Written task –
Reproduce every line between the one holding "Task: Select the Rectangular Marquee tool" and the one holding "point(627,98)", inclusive, requests and all, but scale each coordinate in the answers by 1.55 and round it to a whole number, with halves rounding up. Leave the pictures out of your answer.

Data records –
________________

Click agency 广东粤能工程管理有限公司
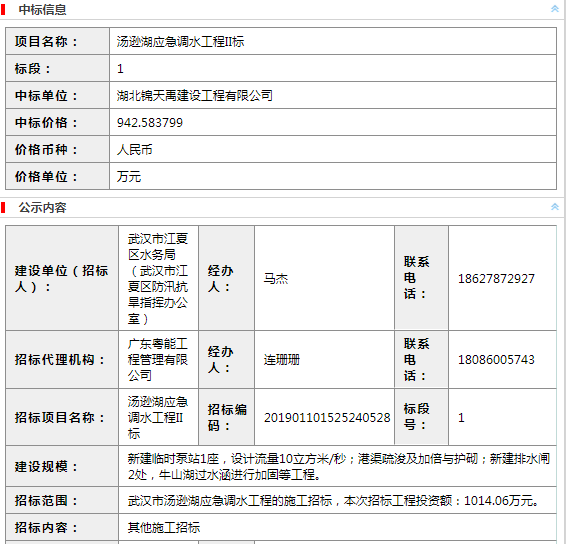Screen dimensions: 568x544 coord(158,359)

________________

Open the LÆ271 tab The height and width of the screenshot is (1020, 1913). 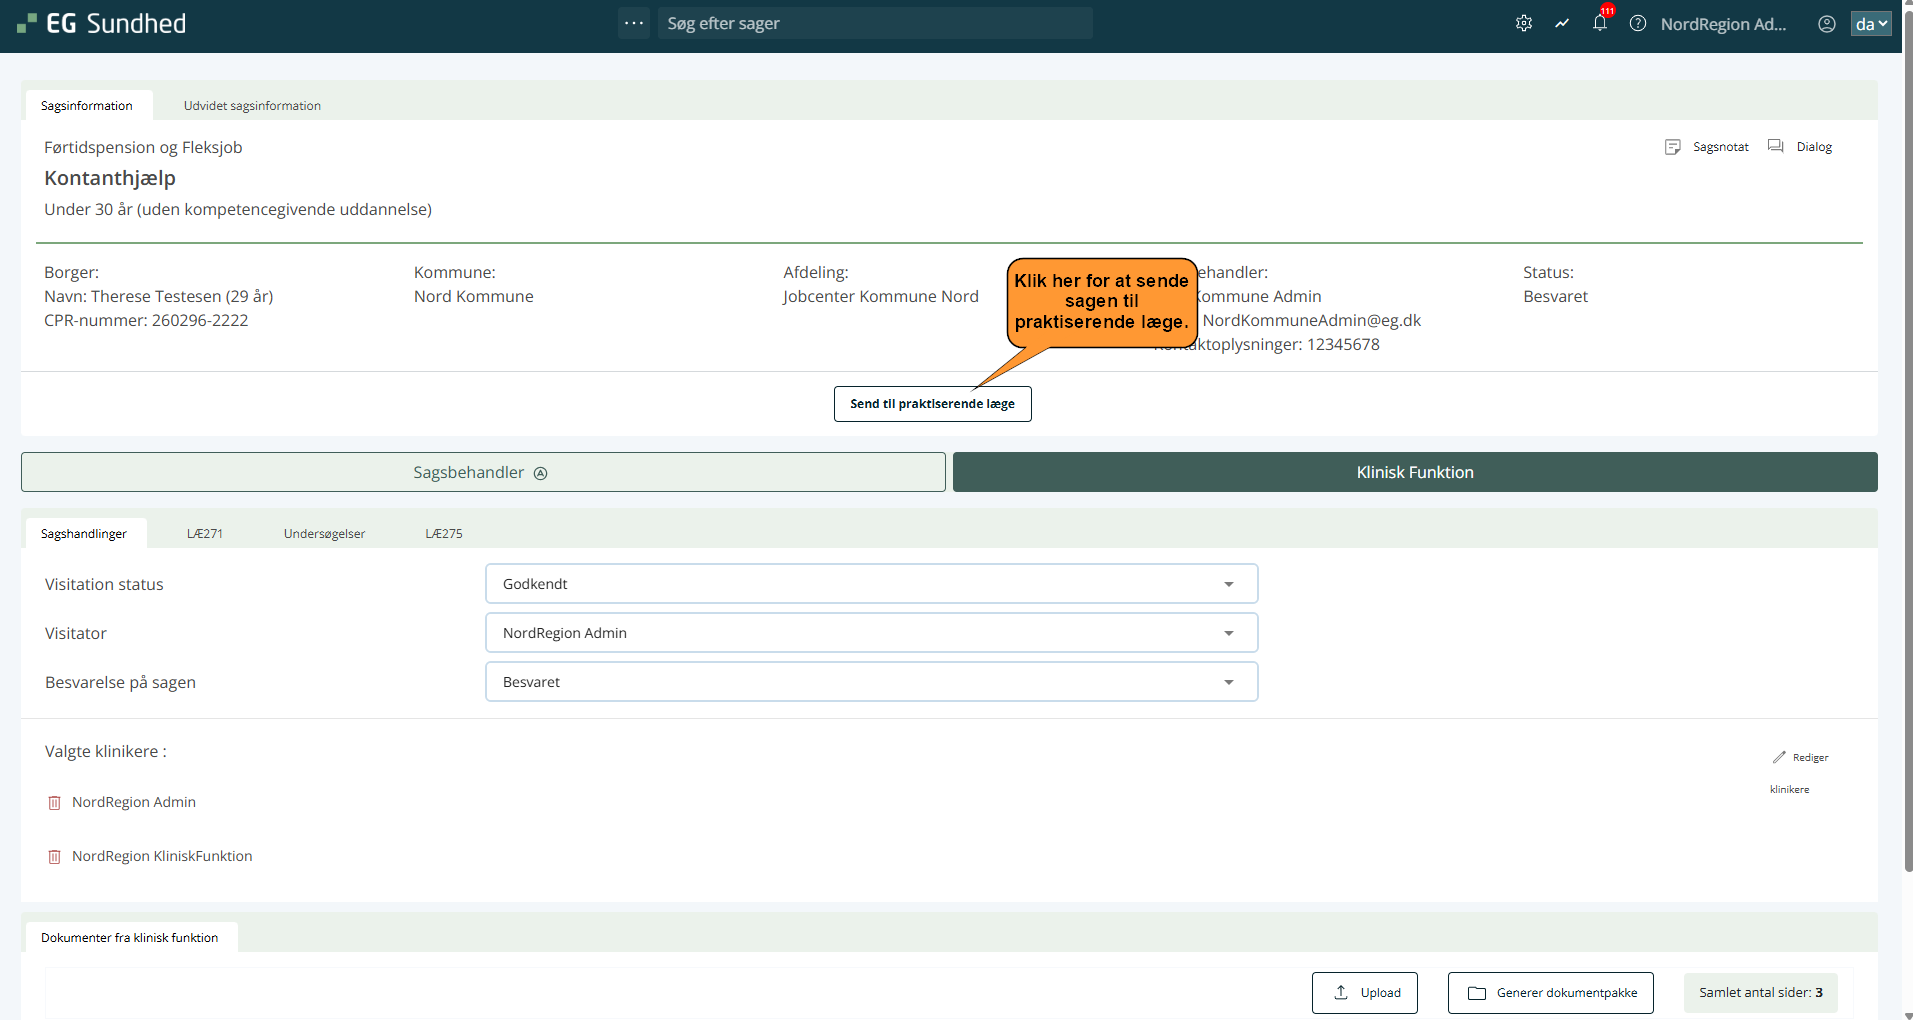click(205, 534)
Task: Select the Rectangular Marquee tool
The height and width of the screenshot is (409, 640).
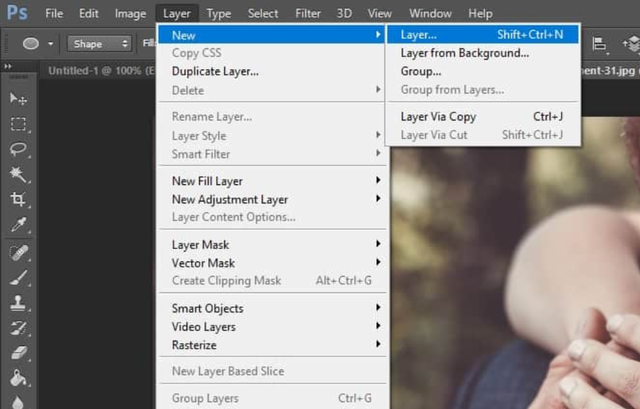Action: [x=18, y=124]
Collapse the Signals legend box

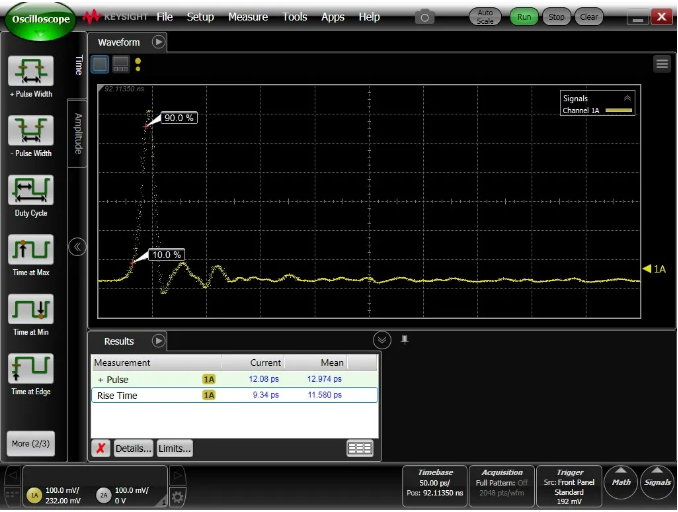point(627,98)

________________

Response to this task –
Task: Select the Rectangular Marquee tool
The height and width of the screenshot is (409, 640).
Action: [x=28, y=192]
Collapse the Signals legend box

point(972,152)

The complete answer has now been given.